7. The Supreme Court was of the opinion that the effect of the said amendment is that agricultural income derived from lands situated in the territories specified in clauses (a) to (e) of sub-section (1) of section 7 of the States Reorganisation Act is sought to be made liable to tax under the Act even for the period prior to November 1, 1956. This court in Bhairao Rao Maloji Rao Ghorpade's case, relying on the definition of the words 'State' or 'State of Mysore' came to the conclusion that the assessee was not liable to tax in respect of the agricultural income derived from lands situated in the new State of Mysore for the reason that during the part of the previous year the lands were situated in the State of Bombay. The said argument, according to the Supreme Court, does not survive now, because by the amended definition of the words 'State' or 'State of Mysore', all the lands in the territories specified in sub-section (1) of section 7 of the States Reorganisation Act are expressly covered. The learned counsel for the assessee before the Supreme Court relying on the decision in Ananthanarayana Iyer v. Agricultural Income-tax and Sales-tax Officer, urged that Mysore Act No. 25 of 1962 amending the definition of the words, 'State' or 'State of Mysore', is ultra vires of the Constitution in so far as it has extra-territorial effect. The Supreme Court remanded the case since the new question raised has not been considered by this court.

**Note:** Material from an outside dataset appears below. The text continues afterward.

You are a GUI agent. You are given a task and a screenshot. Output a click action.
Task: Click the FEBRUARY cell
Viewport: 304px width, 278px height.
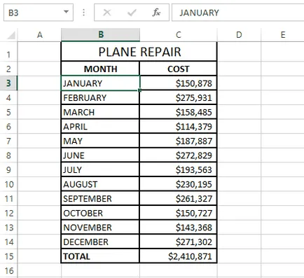pyautogui.click(x=100, y=97)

8. Since the grounds raised in the first instance are no longer tenable in view of the decision of the Supreme Court, the petition with the leave of the court raised two additional grounds : firstly, that the Amending Act No. 25 of 1962 read with sections 3 and 4 of the Act, in so far as it seeks to tax agricultural income derived from lands situated in the former State of Mysore before November 1, 1956, is unconstitutional; and, secondly, that the Mysore Agricultural Income-tax Act, 1955, having been repealed only with effect October 1, 1957, the period up to that date is governed by that Act and section 3 of the Act which seeks to charge to tax the agricultural income for the same period is repugnant to section 69 of the Act and, therefore, unenforceable. At the hearing Sri K. Srinivasan, the learned counsel for the petitioner, restricted his arguments to the new grounds he has raised.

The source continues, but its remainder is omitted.